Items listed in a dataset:
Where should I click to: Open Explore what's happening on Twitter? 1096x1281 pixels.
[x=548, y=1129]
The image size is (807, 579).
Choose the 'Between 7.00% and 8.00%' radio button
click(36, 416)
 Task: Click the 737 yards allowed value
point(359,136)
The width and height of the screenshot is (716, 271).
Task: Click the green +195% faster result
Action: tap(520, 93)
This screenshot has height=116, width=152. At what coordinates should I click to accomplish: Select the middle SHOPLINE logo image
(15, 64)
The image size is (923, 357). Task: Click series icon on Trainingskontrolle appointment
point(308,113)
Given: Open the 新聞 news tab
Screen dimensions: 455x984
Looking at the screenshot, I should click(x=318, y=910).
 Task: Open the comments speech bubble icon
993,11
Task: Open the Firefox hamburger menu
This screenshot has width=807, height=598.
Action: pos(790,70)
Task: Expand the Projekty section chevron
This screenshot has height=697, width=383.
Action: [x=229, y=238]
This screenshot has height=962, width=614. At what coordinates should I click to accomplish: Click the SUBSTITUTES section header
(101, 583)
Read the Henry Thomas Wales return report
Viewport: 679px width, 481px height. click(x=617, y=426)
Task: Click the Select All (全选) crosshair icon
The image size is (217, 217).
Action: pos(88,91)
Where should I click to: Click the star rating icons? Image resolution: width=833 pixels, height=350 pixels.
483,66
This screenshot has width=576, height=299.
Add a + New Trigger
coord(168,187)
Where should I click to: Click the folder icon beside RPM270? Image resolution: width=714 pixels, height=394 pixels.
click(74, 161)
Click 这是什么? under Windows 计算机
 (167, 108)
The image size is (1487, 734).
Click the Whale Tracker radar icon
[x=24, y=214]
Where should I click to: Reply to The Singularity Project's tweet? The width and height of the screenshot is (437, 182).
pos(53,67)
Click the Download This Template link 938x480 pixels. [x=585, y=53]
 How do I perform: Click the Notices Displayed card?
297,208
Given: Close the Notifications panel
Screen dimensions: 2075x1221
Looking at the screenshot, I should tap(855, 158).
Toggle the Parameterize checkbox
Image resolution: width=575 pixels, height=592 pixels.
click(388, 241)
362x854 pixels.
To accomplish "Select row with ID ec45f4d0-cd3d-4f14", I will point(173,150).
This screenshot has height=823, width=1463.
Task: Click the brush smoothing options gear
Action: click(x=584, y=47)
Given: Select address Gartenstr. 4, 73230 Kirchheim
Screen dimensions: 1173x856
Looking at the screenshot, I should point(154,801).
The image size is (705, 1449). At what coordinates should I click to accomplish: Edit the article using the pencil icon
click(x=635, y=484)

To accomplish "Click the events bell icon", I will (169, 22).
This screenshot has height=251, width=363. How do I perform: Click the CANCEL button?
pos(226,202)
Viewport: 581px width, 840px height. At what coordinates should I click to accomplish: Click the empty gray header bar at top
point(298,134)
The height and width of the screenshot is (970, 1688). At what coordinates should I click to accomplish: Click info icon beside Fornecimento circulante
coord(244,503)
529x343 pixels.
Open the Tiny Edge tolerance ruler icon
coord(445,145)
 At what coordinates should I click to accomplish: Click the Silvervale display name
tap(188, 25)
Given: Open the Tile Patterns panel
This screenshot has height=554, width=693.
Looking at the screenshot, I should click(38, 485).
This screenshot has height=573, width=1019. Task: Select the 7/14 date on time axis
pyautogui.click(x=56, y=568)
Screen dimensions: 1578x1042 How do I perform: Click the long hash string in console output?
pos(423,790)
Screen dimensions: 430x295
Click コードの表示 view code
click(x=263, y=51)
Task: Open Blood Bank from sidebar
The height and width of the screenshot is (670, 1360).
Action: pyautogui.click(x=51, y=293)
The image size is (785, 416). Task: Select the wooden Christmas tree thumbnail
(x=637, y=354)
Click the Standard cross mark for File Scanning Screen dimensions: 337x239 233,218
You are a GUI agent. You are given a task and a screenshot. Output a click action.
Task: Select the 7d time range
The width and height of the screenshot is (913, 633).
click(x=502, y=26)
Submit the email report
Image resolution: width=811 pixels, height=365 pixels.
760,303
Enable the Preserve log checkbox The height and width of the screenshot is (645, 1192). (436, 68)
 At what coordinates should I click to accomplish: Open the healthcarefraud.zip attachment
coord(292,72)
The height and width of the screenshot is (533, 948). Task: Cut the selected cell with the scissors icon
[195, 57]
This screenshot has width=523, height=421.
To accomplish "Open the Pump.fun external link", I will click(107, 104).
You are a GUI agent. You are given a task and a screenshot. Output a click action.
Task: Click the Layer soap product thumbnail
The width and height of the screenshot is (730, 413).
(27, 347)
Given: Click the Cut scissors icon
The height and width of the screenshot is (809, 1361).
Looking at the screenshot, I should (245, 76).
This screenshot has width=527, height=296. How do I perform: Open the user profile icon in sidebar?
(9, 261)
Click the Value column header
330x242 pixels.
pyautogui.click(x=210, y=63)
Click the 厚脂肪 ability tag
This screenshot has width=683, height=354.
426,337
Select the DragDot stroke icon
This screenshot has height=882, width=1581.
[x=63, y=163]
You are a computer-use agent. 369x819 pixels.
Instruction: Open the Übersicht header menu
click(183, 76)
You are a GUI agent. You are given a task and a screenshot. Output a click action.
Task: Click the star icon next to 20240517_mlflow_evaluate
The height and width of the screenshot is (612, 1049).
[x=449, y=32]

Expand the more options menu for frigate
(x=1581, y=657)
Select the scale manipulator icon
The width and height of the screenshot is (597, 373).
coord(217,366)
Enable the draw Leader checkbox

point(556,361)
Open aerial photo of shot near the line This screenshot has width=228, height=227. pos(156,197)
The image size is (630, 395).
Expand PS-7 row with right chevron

WORK REQUIRED >>
Rename "Open" to "Launch" in the lines running from the start of the data up to and including the line with "Action: pos(790,70)", and leave everything else unchanged.

EXPECTED ANSWER >>
Where should I click to: Launch Explore what's happening on Twitter? 1096x1281 pixels.
[x=548, y=1129]
The image size is (807, 579).
Choose the 'Between 7.00% and 8.00%' radio button
click(36, 416)
 Task: Click the 737 yards allowed value
point(359,136)
The width and height of the screenshot is (716, 271).
Task: Click the green +195% faster result
Action: tap(520, 93)
This screenshot has height=116, width=152. At what coordinates should I click to accomplish: Select the middle SHOPLINE logo image
(15, 64)
The image size is (923, 357). Task: Click series icon on Trainingskontrolle appointment
point(308,113)
Given: Launch the 新聞 news tab
Screen dimensions: 455x984
Looking at the screenshot, I should click(x=318, y=910).
 Task: Launch the comments speech bubble icon
993,11
Task: Launch the Firefox hamburger menu
This screenshot has width=807, height=598.
Action: pos(790,70)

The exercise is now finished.